## How to complete this task
The lines below, from the first through the one containing "Search [button] (152, 72)", are to be given again exactly, with pictures left out and nothing added.

--- Dataset extract Enclosed Below ---

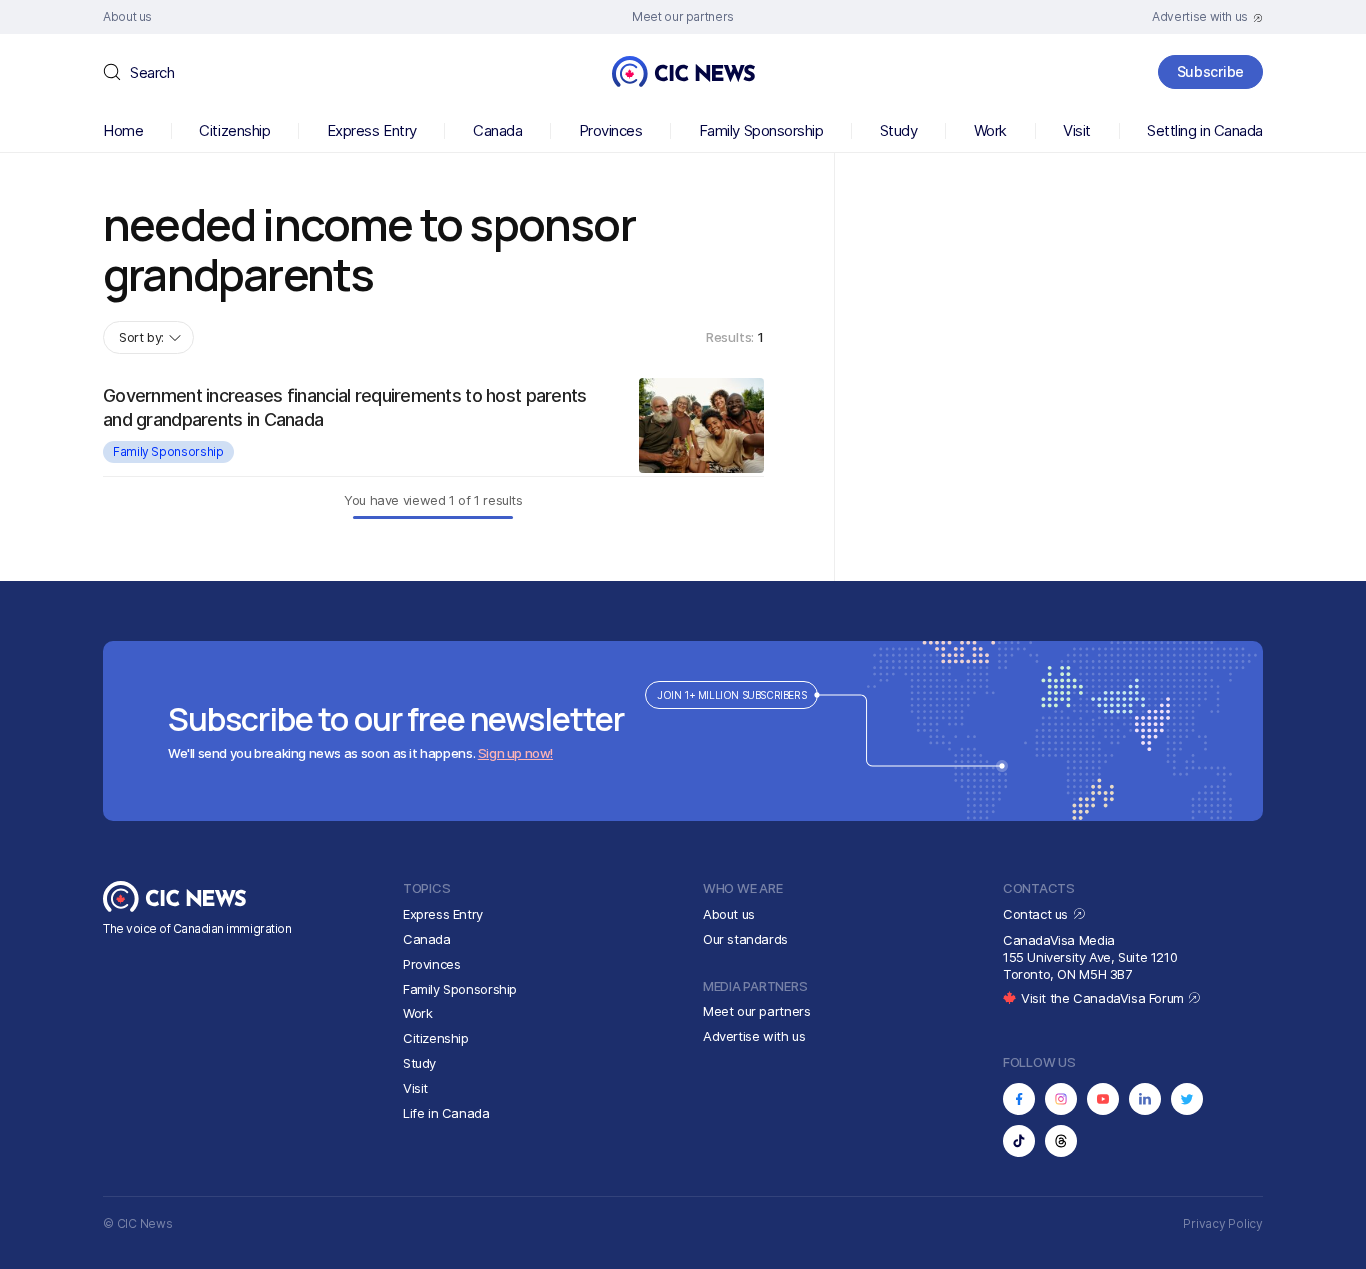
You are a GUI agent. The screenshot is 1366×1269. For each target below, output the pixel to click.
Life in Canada (446, 1113)
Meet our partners (756, 1011)
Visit (1077, 130)
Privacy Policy (1223, 1223)
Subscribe (1210, 71)
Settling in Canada (1205, 130)
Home (123, 130)
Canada (497, 130)
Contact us (1037, 914)
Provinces (611, 130)
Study (899, 130)
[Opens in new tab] (1019, 1099)
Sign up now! (515, 753)
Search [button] (152, 72)
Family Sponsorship (761, 130)
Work (990, 130)
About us (729, 914)
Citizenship (234, 130)
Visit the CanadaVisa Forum (1104, 998)
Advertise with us (754, 1036)
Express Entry (372, 130)
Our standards (745, 939)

--- End of Enclosed Dataset extract ---

## Task output
You are a GUI agent. The screenshot is 1366×1269. For each target below, output the pixel to click.
Life in Canada (446, 1113)
Meet our partners (756, 1011)
Visit (1077, 130)
Privacy Policy (1223, 1223)
Subscribe (1210, 71)
Settling in Canada (1205, 130)
Home (123, 130)
Canada (497, 130)
Contact us (1037, 914)
Provinces (611, 130)
Study (899, 130)
[Opens in new tab] (1019, 1099)
Sign up now! (515, 753)
Search [button] (152, 72)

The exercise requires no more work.